途中からストーリーのネタバレに触れます。


「ゲーム・オブ・スローンズ」や「ウィッチャー」のように第1話から夢中になるということはありませんでしたが、徐々におもしろくなってきて今ではシーズン2が待ち遠しいです。



「ニミュエ 選ばれし少女」の概要

「ニミュエ 選ばれし少女」は、アーサー王伝説が元になっているファンタジードラマ。


シーズン1では、フェイと呼ばれる非人間族の女性ニミュエが力の剣を手に入れ、一族を守るために奮闘し、剣を狙うウーサー王や氷の王、キリスト教団と対立する。


私はアーサー王伝説に詳しくないが、「ニミュエ 選ばれし少女」のアーサーはウーサー・ペンドラゴンの息子ではないし、ガウェインはアーサーの甥ではないし、アーサー王伝説の設定がそのまま使われているわけではなさそう。

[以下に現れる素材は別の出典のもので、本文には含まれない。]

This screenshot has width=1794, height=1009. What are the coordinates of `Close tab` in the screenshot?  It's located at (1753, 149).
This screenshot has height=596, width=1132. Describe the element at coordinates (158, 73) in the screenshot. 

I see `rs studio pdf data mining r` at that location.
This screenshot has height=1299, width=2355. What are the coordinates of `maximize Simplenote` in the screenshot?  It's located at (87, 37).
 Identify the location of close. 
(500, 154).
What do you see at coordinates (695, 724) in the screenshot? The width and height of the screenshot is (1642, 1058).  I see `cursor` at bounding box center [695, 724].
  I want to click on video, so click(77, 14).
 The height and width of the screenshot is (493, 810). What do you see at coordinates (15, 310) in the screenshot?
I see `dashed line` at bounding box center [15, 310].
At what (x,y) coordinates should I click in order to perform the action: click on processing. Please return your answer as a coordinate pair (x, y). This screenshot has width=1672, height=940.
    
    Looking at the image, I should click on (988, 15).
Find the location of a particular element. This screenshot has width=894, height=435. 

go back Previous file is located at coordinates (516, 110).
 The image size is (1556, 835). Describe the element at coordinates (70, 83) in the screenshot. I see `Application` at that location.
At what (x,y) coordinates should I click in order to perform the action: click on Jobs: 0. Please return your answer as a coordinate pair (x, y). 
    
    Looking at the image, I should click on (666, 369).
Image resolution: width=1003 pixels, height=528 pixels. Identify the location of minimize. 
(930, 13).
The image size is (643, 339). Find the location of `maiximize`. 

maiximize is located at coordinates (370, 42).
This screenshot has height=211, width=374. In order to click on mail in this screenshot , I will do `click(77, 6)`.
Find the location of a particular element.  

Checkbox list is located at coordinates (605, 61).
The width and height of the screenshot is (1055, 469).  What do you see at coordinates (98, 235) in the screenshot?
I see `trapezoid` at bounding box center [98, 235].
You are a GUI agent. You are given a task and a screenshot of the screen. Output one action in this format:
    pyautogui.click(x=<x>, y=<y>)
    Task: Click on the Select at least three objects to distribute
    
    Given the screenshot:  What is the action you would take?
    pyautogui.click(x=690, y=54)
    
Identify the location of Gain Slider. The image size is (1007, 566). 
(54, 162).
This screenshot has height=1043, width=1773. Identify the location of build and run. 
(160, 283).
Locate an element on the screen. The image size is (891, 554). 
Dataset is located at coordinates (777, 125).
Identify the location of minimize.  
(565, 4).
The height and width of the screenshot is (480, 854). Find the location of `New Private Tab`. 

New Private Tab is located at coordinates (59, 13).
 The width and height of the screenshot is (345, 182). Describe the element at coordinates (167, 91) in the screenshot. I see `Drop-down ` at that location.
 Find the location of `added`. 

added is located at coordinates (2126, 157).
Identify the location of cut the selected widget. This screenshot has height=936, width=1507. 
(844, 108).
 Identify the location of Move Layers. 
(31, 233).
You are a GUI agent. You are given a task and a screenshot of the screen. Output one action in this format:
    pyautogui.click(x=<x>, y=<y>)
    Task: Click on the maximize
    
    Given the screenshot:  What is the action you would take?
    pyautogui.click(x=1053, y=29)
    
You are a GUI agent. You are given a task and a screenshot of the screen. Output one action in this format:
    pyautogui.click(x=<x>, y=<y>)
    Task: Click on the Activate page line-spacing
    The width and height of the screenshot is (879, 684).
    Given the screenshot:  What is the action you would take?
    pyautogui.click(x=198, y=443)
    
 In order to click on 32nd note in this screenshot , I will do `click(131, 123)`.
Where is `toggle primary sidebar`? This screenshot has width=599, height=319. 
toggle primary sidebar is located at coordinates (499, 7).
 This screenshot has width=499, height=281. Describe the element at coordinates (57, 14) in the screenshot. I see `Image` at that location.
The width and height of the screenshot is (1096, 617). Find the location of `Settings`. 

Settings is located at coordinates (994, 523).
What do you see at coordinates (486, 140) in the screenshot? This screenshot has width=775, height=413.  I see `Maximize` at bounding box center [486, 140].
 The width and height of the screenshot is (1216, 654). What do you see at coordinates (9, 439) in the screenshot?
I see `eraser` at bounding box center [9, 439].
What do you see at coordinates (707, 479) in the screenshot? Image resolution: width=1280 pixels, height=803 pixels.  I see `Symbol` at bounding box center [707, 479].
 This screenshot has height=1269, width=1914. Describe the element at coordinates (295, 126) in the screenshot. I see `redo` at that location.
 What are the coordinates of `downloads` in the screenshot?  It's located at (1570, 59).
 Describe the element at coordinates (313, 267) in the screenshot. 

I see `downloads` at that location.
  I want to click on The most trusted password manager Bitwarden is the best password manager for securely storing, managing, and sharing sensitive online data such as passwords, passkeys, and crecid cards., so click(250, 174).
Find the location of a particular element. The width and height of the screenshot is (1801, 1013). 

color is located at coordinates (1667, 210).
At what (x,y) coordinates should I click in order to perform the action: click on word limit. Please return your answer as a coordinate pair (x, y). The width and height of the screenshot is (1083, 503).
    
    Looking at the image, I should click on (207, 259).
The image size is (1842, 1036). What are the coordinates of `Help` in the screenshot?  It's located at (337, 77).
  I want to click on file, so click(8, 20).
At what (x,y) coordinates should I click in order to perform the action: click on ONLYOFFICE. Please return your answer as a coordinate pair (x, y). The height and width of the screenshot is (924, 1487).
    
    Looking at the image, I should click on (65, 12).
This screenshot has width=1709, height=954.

そういう意味では、アーサー王を全然知らない人もアーサー王ブームのただ中にいる人も、ファンタジーが好きなら楽しめるのではないかと思う。


シーズン1は全10話で、1話あたり約55分。


原作がティーン向けの本なのでティーン向けドラマとなっているが、血しぶきは激しく飛ぶし、首もスパンと飛ぶ。性描写は少なく、女性が肌をほとんど露出しない代わりにアーサーが積極的に脱ぎます。


おもしろいのはシーズン後半から

実は最初の数話はそんなに面白くないなと思いながら見ていた。


ニミュエは短気だし、アーサーは小悪党だし、マーリンは飲んだくれだし、キャラクターのダメなところが目立ってこっちがイライラすることもしばしば。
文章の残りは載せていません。